---------- STORED RECORDS
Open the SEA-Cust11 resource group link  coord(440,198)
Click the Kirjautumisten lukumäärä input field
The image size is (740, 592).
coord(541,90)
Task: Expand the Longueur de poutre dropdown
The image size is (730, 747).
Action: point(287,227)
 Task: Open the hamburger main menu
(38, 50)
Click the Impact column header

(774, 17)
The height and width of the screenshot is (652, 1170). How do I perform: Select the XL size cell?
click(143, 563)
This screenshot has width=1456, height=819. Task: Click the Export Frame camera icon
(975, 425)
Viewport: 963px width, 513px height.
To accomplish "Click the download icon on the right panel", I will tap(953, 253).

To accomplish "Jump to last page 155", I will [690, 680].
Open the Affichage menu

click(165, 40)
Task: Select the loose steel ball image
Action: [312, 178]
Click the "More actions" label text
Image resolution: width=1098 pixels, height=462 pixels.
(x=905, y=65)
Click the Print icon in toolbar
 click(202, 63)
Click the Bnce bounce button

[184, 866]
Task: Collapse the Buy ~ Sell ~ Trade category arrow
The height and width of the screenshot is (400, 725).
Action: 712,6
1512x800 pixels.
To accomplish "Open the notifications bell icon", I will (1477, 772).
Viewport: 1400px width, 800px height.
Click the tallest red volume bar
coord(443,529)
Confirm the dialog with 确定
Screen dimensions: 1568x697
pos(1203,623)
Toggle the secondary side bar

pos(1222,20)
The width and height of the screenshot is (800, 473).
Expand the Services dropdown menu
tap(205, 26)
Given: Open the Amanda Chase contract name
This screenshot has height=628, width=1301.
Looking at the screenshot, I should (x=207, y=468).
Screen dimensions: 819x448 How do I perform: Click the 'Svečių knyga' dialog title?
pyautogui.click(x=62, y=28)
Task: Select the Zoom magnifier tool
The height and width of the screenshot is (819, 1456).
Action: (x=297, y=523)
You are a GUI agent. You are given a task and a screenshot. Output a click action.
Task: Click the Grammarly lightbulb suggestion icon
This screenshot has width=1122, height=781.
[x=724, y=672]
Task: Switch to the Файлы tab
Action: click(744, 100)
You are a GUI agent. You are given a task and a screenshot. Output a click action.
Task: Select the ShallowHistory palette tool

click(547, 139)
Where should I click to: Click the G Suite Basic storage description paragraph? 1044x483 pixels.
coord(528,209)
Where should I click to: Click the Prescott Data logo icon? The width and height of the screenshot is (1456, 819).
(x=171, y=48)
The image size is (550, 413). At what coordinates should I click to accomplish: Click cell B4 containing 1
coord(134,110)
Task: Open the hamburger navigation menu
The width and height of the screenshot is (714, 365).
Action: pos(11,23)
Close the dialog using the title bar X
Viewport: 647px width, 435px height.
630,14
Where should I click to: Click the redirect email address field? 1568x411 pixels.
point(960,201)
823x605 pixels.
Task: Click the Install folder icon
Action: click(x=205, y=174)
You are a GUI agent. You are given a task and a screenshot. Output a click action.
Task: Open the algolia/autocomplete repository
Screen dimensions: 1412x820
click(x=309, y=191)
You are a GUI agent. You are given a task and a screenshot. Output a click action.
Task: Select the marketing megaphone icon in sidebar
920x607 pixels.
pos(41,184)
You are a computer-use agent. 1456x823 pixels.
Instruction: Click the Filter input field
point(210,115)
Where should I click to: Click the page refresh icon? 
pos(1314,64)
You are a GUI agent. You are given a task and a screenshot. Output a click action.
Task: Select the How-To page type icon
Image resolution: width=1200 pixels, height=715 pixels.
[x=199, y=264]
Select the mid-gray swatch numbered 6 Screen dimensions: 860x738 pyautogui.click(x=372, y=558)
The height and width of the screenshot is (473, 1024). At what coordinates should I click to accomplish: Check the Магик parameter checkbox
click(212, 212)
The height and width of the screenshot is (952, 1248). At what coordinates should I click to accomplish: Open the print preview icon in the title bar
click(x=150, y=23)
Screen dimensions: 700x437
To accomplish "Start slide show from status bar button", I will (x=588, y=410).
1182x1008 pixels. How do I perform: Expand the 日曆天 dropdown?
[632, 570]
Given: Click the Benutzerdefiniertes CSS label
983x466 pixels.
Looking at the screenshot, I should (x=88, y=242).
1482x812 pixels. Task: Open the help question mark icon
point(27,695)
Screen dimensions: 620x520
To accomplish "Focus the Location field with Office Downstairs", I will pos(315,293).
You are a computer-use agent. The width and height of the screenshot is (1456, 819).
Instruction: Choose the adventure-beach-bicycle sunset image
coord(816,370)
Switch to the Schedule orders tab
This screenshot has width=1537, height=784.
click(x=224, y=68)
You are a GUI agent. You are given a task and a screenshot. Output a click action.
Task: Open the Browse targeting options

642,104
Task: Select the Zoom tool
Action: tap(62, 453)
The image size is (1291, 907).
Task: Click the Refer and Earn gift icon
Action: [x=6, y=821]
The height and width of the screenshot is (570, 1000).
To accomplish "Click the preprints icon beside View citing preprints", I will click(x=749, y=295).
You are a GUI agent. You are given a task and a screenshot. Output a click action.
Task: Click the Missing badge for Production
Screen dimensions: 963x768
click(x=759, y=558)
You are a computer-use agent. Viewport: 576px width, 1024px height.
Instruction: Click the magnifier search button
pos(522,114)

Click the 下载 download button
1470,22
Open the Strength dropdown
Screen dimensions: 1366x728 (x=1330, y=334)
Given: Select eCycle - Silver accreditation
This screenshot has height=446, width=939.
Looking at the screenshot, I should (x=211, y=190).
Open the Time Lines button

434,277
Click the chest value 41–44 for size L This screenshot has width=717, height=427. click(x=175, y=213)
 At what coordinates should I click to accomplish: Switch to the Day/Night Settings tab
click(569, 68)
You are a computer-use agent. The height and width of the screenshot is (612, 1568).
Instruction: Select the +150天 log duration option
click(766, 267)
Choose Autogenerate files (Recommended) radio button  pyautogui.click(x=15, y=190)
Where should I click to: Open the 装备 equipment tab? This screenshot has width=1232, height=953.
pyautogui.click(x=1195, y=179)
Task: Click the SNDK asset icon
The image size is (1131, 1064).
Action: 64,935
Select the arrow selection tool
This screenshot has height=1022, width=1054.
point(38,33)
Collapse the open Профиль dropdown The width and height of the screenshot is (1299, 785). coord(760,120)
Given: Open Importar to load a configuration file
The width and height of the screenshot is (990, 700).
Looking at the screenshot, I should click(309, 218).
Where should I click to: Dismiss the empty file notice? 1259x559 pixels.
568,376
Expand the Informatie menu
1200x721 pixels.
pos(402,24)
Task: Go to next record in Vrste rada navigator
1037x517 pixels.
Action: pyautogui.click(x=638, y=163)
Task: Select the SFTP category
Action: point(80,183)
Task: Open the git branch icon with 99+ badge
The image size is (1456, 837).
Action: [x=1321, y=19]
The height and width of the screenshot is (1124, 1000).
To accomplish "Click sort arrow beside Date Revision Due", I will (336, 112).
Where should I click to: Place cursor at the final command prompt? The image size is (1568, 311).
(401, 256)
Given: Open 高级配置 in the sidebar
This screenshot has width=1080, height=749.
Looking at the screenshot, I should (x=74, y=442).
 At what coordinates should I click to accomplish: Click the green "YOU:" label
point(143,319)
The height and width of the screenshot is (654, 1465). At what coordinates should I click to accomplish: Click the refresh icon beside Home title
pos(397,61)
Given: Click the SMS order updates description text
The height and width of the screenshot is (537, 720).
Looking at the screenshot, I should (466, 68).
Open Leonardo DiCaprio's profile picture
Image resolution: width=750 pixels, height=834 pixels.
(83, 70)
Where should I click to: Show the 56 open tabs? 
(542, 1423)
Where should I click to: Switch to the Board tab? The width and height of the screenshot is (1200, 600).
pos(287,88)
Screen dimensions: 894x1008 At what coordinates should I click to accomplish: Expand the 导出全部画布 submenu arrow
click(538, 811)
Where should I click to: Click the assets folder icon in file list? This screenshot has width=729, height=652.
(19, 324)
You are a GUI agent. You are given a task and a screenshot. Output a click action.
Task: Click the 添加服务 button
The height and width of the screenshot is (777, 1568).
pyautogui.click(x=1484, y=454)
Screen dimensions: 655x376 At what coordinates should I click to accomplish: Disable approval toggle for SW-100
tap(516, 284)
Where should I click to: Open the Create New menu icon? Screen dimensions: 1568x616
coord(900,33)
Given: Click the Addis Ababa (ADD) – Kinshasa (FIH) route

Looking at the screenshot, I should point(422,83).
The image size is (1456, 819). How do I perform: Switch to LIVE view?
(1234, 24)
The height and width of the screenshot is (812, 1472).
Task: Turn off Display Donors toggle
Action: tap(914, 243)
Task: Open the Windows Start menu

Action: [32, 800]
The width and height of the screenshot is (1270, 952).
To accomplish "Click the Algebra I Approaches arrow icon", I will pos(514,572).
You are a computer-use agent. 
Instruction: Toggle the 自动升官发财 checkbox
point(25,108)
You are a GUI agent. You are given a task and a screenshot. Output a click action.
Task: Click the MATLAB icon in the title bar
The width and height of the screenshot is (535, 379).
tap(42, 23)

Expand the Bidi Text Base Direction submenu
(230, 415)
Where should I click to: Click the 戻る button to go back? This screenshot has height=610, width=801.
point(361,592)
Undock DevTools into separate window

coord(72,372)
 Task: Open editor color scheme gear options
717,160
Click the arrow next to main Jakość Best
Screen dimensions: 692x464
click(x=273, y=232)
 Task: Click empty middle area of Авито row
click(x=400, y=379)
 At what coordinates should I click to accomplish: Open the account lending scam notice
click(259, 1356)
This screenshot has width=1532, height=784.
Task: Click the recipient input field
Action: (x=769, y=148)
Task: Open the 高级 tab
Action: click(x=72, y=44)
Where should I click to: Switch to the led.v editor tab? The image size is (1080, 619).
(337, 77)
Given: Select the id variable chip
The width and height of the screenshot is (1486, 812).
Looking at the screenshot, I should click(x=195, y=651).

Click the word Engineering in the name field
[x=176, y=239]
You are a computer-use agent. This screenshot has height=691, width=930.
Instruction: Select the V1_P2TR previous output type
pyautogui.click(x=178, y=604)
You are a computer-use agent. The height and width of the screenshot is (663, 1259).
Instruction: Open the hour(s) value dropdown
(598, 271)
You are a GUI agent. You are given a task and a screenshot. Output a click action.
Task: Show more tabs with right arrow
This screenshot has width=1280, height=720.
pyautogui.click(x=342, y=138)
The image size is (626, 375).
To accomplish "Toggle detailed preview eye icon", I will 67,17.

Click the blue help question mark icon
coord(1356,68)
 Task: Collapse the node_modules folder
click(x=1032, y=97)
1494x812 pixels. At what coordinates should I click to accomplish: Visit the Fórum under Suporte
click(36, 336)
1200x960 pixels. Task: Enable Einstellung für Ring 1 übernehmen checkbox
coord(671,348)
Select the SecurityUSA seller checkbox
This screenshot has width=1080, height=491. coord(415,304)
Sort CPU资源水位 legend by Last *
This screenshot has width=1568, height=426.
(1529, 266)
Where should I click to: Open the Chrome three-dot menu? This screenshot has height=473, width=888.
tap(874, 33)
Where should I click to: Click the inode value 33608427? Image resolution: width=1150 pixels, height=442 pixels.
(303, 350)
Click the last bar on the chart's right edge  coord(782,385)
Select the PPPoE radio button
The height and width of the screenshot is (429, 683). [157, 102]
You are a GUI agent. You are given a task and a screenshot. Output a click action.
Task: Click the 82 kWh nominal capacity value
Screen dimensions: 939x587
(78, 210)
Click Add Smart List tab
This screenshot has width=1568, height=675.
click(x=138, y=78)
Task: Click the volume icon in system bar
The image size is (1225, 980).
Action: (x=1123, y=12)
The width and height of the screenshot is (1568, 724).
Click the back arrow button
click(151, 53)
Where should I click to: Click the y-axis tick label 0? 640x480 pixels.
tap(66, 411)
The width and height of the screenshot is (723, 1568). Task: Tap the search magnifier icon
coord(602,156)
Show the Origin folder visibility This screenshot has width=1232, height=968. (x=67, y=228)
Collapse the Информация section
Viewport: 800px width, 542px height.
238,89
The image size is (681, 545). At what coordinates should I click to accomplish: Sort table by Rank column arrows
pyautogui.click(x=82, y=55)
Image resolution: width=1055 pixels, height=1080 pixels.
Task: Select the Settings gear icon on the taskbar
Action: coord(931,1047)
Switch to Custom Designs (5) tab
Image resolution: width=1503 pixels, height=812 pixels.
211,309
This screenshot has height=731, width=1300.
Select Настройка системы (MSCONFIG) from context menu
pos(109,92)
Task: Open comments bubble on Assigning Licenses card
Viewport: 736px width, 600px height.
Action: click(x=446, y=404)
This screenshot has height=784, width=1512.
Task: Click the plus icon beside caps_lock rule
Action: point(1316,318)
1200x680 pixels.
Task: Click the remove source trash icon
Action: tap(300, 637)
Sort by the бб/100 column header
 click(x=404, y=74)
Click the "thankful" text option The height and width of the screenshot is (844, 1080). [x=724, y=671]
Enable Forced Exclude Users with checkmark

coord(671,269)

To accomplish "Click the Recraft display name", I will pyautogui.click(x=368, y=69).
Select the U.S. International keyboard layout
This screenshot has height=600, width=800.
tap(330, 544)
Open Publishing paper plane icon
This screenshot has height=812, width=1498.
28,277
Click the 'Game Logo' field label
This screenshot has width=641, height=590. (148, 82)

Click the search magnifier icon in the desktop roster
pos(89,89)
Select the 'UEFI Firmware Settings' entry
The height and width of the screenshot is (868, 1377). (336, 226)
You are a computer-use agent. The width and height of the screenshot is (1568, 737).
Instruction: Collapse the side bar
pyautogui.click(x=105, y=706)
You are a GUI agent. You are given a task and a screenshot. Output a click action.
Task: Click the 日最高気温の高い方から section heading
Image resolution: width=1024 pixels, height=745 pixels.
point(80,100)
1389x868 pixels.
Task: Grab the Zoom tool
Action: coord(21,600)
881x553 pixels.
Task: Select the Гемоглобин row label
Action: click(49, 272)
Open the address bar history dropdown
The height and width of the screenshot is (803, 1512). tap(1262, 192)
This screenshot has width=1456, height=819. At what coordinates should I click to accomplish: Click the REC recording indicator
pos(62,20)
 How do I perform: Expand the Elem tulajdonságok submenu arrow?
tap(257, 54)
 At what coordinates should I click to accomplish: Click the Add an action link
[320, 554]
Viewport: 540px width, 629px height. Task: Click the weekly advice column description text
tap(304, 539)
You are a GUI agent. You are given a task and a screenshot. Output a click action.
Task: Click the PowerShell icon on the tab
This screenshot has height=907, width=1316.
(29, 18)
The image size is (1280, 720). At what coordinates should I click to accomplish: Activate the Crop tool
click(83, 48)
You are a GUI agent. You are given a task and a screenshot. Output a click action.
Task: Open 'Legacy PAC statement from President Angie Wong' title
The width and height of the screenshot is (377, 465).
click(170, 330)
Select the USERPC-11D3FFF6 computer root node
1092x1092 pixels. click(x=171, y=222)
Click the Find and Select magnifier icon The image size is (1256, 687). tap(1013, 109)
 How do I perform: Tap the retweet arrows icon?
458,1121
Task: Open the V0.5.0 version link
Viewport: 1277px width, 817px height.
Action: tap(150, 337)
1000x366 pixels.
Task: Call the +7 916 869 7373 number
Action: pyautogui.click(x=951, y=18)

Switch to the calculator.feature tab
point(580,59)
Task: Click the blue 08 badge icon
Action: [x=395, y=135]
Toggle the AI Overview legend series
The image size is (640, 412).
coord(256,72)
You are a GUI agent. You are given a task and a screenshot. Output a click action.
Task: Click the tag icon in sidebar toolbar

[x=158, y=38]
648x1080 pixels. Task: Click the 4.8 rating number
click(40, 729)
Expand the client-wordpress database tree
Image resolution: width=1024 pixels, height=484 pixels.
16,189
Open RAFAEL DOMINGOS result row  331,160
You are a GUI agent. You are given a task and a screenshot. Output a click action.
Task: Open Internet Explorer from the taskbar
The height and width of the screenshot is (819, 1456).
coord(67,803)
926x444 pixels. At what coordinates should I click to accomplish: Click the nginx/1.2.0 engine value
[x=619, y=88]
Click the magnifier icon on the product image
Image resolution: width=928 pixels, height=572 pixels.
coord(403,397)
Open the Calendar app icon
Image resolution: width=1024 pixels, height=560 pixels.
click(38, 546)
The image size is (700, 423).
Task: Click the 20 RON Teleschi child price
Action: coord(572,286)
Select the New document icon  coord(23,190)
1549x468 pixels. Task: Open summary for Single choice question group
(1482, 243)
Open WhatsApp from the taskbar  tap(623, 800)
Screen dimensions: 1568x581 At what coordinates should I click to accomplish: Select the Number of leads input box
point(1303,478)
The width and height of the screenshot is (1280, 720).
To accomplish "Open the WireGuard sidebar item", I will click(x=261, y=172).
--------------------
- EXERCISE GOAL:
Give back the rows from the first one through the line containing "pos(1222,20)", switching "hamburger main menu" to "main navigation menu" and leaving everything else unchanged.

- THE RESPONSE:
Open the SEA-Cust11 resource group link  coord(440,198)
Click the Kirjautumisten lukumäärä input field
The image size is (740, 592).
coord(541,90)
Task: Expand the Longueur de poutre dropdown
The image size is (730, 747).
Action: point(287,227)
 Task: Open the main navigation menu
(38, 50)
Click the Impact column header

(774, 17)
The height and width of the screenshot is (652, 1170). How do I perform: Select the XL size cell?
click(143, 563)
This screenshot has width=1456, height=819. Task: Click the Export Frame camera icon
(975, 425)
Viewport: 963px width, 513px height.
To accomplish "Click the download icon on the right panel", I will tap(953, 253).

To accomplish "Jump to last page 155", I will [690, 680].
Open the Affichage menu

click(165, 40)
Task: Select the loose steel ball image
Action: [312, 178]
Click the "More actions" label text
Image resolution: width=1098 pixels, height=462 pixels.
(x=905, y=65)
Click the Print icon in toolbar
 click(202, 63)
Click the Bnce bounce button

[184, 866]
Task: Collapse the Buy ~ Sell ~ Trade category arrow
The height and width of the screenshot is (400, 725).
Action: 712,6
1512x800 pixels.
To accomplish "Open the notifications bell icon", I will (1477, 772).
Viewport: 1400px width, 800px height.
Click the tallest red volume bar
coord(443,529)
Confirm the dialog with 确定
Screen dimensions: 1568x697
pos(1203,623)
Toggle the secondary side bar

pos(1222,20)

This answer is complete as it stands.